SOURCE EXTRACT:
My colleague who moved into a very nice, fully renovated apartment in Limassol told me that the owner of the property had demanded to see passports to prove nationality before agreeing to let the apartment. The answer was “I am staying here for a while from England, as I’ve just been sent on a 6 month secondment”.

Being a new arrival in Limassol, this particular person had no previous records there, and Cyprus being so small, is a place where personal reputation counts, as it is the size of a large village. He insisted “I am English” and despite having a clear English accent and a distinctly English name, the landlord demanded to see original documentation.

On presenting them, he said “I just wanted to check you are not from Israel or the Middle East.” Thus, I then did a bit of research among property letting firms, to find that numerous outstanding rental payments, damage to property and generally abusive contractual relationships have damaged the trust of local Cyprus based property leasing firms and private landlords to the point where it is becoming very difficult to rent an apartment unless you are Australian, British, Canadian or American.

BRIEF 1:
In the Limassol renting account, condense the paragraph beginning "Being a new arrival in Limassol" into two shorter sentences that keep its main facts.

(Dataset excerpt)
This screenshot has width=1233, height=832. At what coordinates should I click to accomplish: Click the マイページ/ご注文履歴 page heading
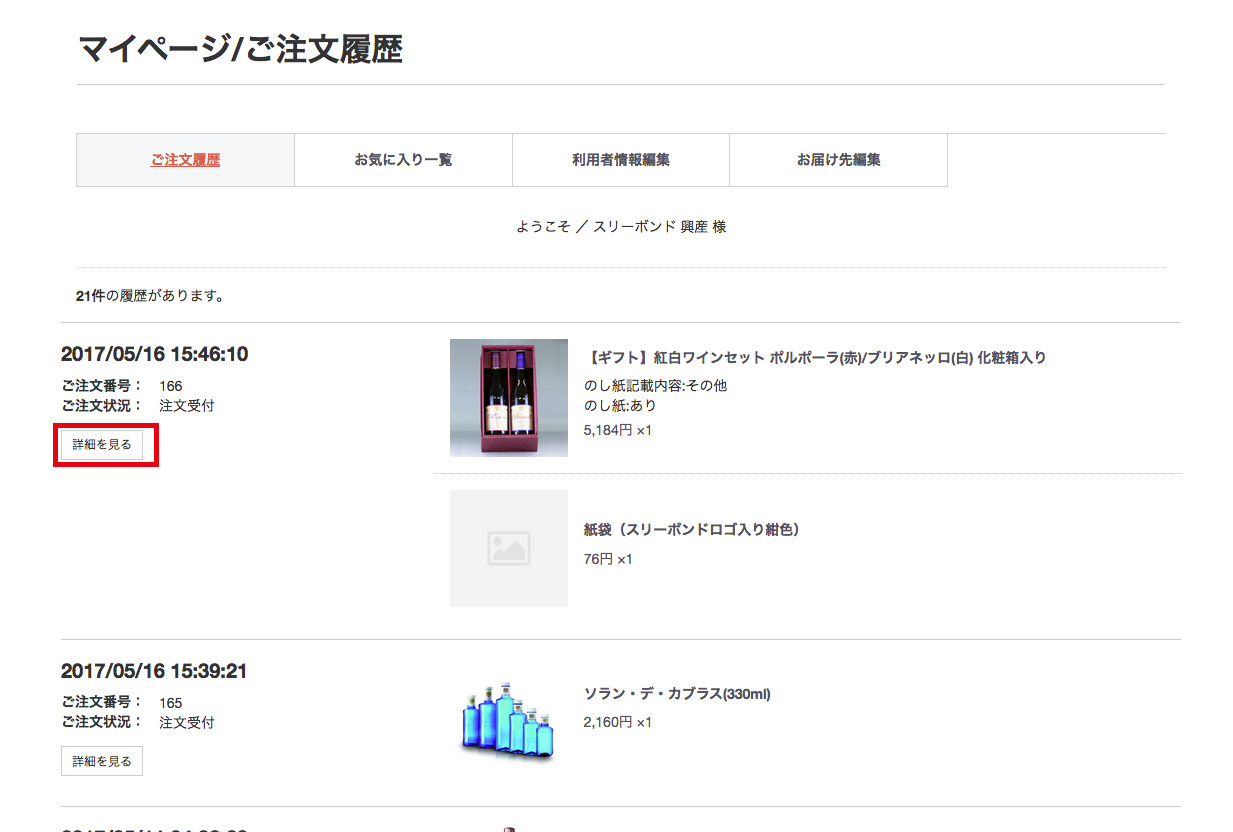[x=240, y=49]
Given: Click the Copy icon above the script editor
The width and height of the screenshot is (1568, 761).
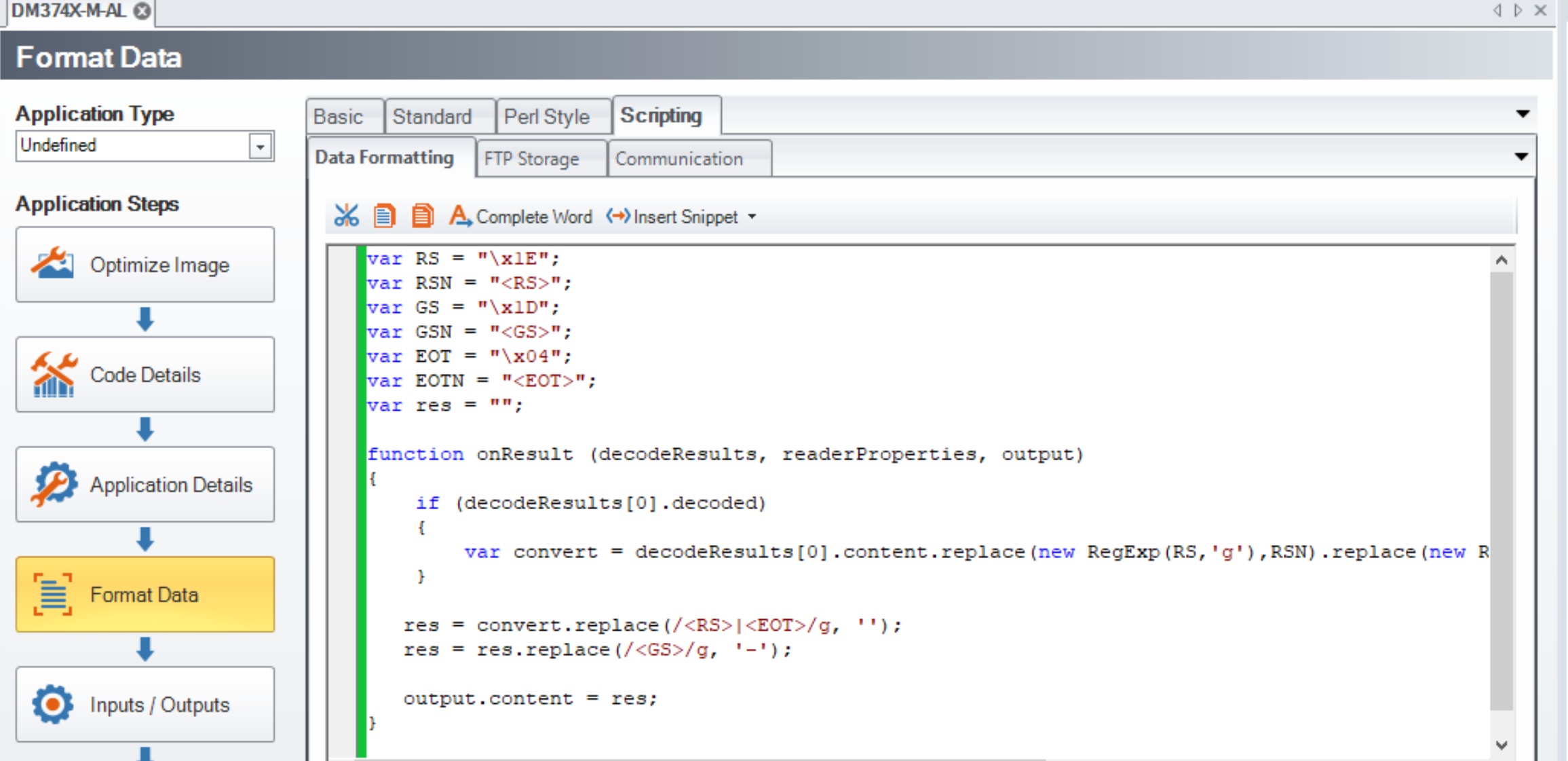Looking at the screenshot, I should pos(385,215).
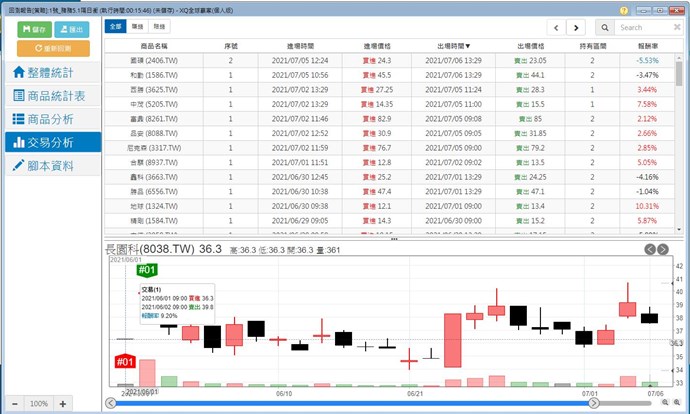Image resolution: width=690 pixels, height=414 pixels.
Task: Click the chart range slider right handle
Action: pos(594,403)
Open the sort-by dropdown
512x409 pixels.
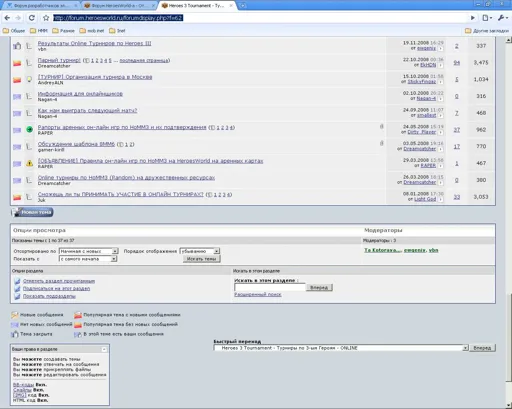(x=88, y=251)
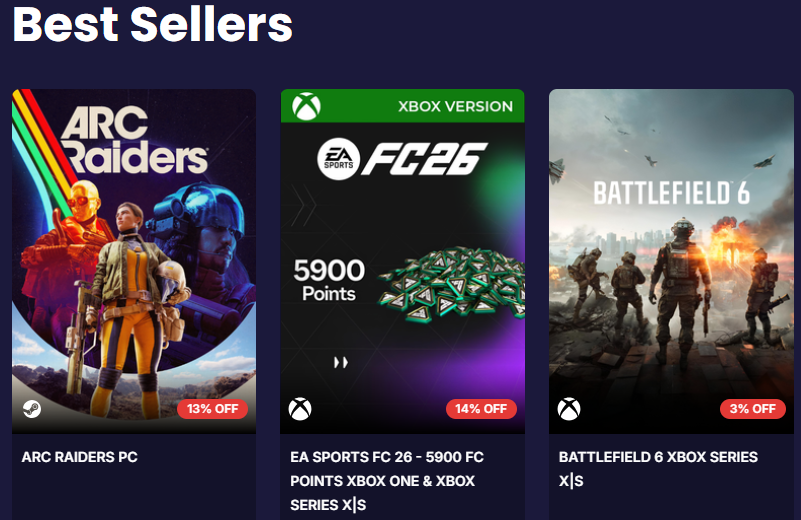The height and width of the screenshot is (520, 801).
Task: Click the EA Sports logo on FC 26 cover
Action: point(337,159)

BRIEF 2:
Repeat every line of the listing word for word, leaving the pictures out.

EXERCISE SOLUTION 1:
As a newcomer to Limassol, the colleague had no local record, which matters in Cyprus, a place about the size of a large village where personal reputation counts. Although he insisted he was English and had a clear English accent and a distinctly English name, the landlord demanded original documents.

EXERCISE SOLUTION 2:
This screenshot has width=1233, height=832. At what coordinates should I click to accomplish: Click the マイページ/ご注文履歴 page heading
[x=240, y=49]
Given: Click the Copy icon above the script editor
The width and height of the screenshot is (1568, 761).
Looking at the screenshot, I should pos(385,215).
Image resolution: width=690 pixels, height=414 pixels.
Task: Click the chart range slider right handle
Action: pos(594,403)
Open the sort-by dropdown
512x409 pixels.
(x=88, y=251)
The height and width of the screenshot is (520, 801).
Task: Click the EA Sports logo on FC 26 cover
Action: point(337,159)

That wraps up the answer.